Drainpipe trousers are a style of slim-fitting pants first popularized in the 1950s. One of the most famous celebrities to don these trousers was Elvis Presley. His slim fitting drainpipe style jeans soon epitomized the spirit of rock and roll that he was so well known for.
These pants come in a variety of materials and colors, though the original style was typically made from 100% worsted wool in black. Early drainpipe trousers had no pockets on the front or side, though they occasionally had pockets on the back. Belt loops were eliminated from this style of pant as well.
The signature aspect of this look is in the cut of the pants. Drainpipe trousers fit snugly through the backside and the legs. The bottom of the pants are cut to hang straight down. Unlike most pants, those with a drainpipe cut do not flare or taper at the bottom. For this reason, zippers are occasionally included at the bottom of the pants to help the wearer get them on.
The name "drainpipe trousers" is fitting for these pants, as the legs resemble a straight, evenly cut drain pipes. This style has also been known by a variety of other names. These include stovepipes, pencil pants, and cigarette pants.
In the 1950s, as increased consumerism began to reach the UK following the war, the "Teddy Boy" emerged. This class of youth adopted a signature style intended to shock their parents, and it set the Teddy Boys apart from the older generation.

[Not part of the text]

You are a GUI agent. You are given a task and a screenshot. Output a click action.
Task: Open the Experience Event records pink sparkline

The Teddy Boy uniform typically consisted of drainpipe trousers, a drape jacket, and suede shoes. A brightly colored tie and white or colored socks completed the ensemble.
At the trend spread, these trousers could be found on a variety of musical celebrities. Both the Beatles and the Rolling Stones donned this look in the 1960s. Women occasionally wore a similar style of form fitting pants, and the look could be found on the likes of Sandra Dee and Marilyn Monroe.

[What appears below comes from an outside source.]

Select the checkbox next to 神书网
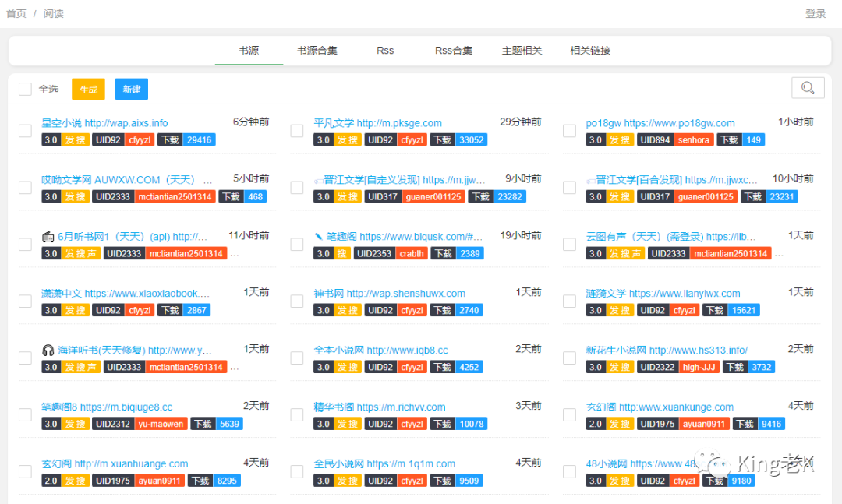Viewport: 842px width, 504px height. click(x=297, y=301)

Though the mass popularity of drainpipe trousers faded by the 1970s, these pants have been adopted by various subsets of culture over the decades. Punk bands striving to distance themselves from the hippie look wore drainpipe trousers in the 1970s. Jeans with the cut of drainpipe trousers were found on heavy metal and hip hop bands of the 1980s and 1990s. Through the 2000s, some indie bands have incorporated this straight-legged style as well, keeping the concept of drainpipe style pants alive and well.